Nope, what surprised me about this was how long it took me to think of five of my happiest days. The sad ones were easy.
I can think back to sobbing in bed, staring numbly out of my cubicle window on a particularly soul-sucking day at a terrible job, getting assaulted in broad daylight, wishing a train would roar across the tracks just as my car crossed over them. I could go on.
But picking the happiest days? I sat at my journal just staring at the blank page. What were my happiest moments? A fuzzy memory of driving up the side of a mountain in Big Sur came to me. Sante was sitting across from me so I turned to him. He had some trouble too.
So I started with an easy one: Our wedding day. It was so special and unexpectedly sweet. (We were married at the courthouse.)
And then I started thinking about one of the hikes I took in Utah up to Corona Arch. That was filled with surprises, beauty, stillness and solitude. Thinking about it made me smile immediately.
There was the time when Nicole and I saw about 50 dolphins off the coast of Pensacola Beach. Or when Jean and I drove on the left all through Ireland. Or that hockey game I went to at the Winter Olympics. And once I started going, it was hard to stop.
Sante was the same. There was riding in Squamish. The locals’ secret trail in Austria. Going to Whistler and getting paid to ride his bike for the first time. Marrying me.

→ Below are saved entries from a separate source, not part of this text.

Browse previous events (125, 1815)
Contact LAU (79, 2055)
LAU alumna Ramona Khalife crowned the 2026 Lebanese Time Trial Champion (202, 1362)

It got me thinking about this book I just finished, The Happiness Project. One thing she said really stuck with me: It takes five to seven good things your life to make up for one bad one. No wonder it was so much easier to pull the bad things out of my head. They weighed more heavily in my mind.
Negativity in general weighs more than positivism. “We tend to see people who say negative things as smarter than those who are more positive.” And there’s a reason, evolutionarily speaking: People who were more attuned to threats and negative outcomes were more likely to survive when we were all living in caves.
So now we’re all walking around with our ancestor’s worry-wart DNA. But I truly believe that DNA doesn’t make us who we are. It may set the stage, but we’re the actors. We’ve discovered fire. Hell, we’re living like kings compared to even a few centuries ago, let alone thousands of years past.
It’s time to let go of this negative bias. It’s time to be more conscious of our happiest moments because they happen all the time. We’re just not paying attention, maybe because it didn’t pay off for our ancestors. But I have a feeling it’s going to pay off for me.
For my October 30-Day Challenge, I’m going to make an effort to remember more of my happiest moments and also to create new ones. I’ve already started. Today is Unification Day so Sante had the day off. I let him sleep in while I took a morning hike in the Black Forest. Then we had epic breakfast (veggie scramble and pancakes) and took off for a exploratory bike ride.
What about you? Can you write down five of your happiest moments? I’d love to read them in the comments!